■ Task description ■
Using the forum post, mark each of these statements yes or no, and quote the exact words of the post that settle it.
1. The writer guesses he meant to be out for a short while rather than all night.
2. The writer's friend in a senior position drinks often.
3. The OP began to worry as soon as he went out.

■ Provided text ■
^^^^^^^^^^^^^^^^
But again, we don't KNOW he set out to get pissed. We don't know how long he was planning to be out after drawing out the cash for the babysitter - half an hour (one or two more drinks) or an all-nighter? I'd guess closer to the former.

Yes he didn't let her know. I'd expect a text, but the OP has no phone. How did he think things would turn out? If he'd come back after say an hour (including time to get the babysitters money) would the OP have been worried? Probably not. If you read her first post she says she thought he'd gone for a couple and only got worried once hours had passed and he didn't turn up. He didn't intend to get his card stolen, or end up in a cell. Yes, it's not good. But it doesn't necessarily mean he has a problem with alcohol. People make mistakes. I have a friend who holds a v senior position in a firm. Drinks rarely. But once got so pissed she started a fight (with a man, unprovoked) and was lucky not to have been arrested. Not something she does regularly, or ever. But it happened.
^^^^^^^^^^^^^^^^
[Data on finding visible targets]

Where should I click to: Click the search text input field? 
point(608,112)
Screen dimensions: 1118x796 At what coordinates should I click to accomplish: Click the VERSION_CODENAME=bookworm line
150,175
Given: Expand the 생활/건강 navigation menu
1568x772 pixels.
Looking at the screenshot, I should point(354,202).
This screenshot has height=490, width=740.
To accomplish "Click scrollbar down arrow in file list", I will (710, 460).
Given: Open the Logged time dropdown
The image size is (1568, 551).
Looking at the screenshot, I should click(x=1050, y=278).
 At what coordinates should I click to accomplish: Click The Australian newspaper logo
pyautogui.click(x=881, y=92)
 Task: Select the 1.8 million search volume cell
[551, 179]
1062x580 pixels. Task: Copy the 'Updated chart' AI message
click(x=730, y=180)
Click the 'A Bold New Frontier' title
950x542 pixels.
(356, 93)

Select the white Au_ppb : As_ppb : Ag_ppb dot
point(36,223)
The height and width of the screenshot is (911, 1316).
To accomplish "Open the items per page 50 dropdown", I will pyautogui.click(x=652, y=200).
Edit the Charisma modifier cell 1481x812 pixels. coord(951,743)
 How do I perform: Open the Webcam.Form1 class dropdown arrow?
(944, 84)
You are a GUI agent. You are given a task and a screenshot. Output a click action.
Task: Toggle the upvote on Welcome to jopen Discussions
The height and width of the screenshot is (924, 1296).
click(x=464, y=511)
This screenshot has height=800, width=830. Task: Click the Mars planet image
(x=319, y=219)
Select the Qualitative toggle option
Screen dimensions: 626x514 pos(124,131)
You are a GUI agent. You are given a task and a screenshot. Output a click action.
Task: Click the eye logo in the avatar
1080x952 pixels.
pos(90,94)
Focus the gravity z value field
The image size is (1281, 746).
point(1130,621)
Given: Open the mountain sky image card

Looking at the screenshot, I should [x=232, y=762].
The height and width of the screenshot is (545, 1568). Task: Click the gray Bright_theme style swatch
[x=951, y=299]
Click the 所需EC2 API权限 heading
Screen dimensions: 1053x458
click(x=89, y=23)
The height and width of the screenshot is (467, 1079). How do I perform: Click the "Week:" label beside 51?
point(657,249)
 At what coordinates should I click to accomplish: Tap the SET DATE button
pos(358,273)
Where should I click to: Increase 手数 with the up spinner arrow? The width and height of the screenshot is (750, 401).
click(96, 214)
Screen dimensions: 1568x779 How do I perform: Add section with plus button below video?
^^^^^^^^^^^^^^^^
■ Answer for the task ■
1. Yes: "I'd guess closer to the former."
2. No: "Drinks rarely."
3. No: "only got worried once hours had passed"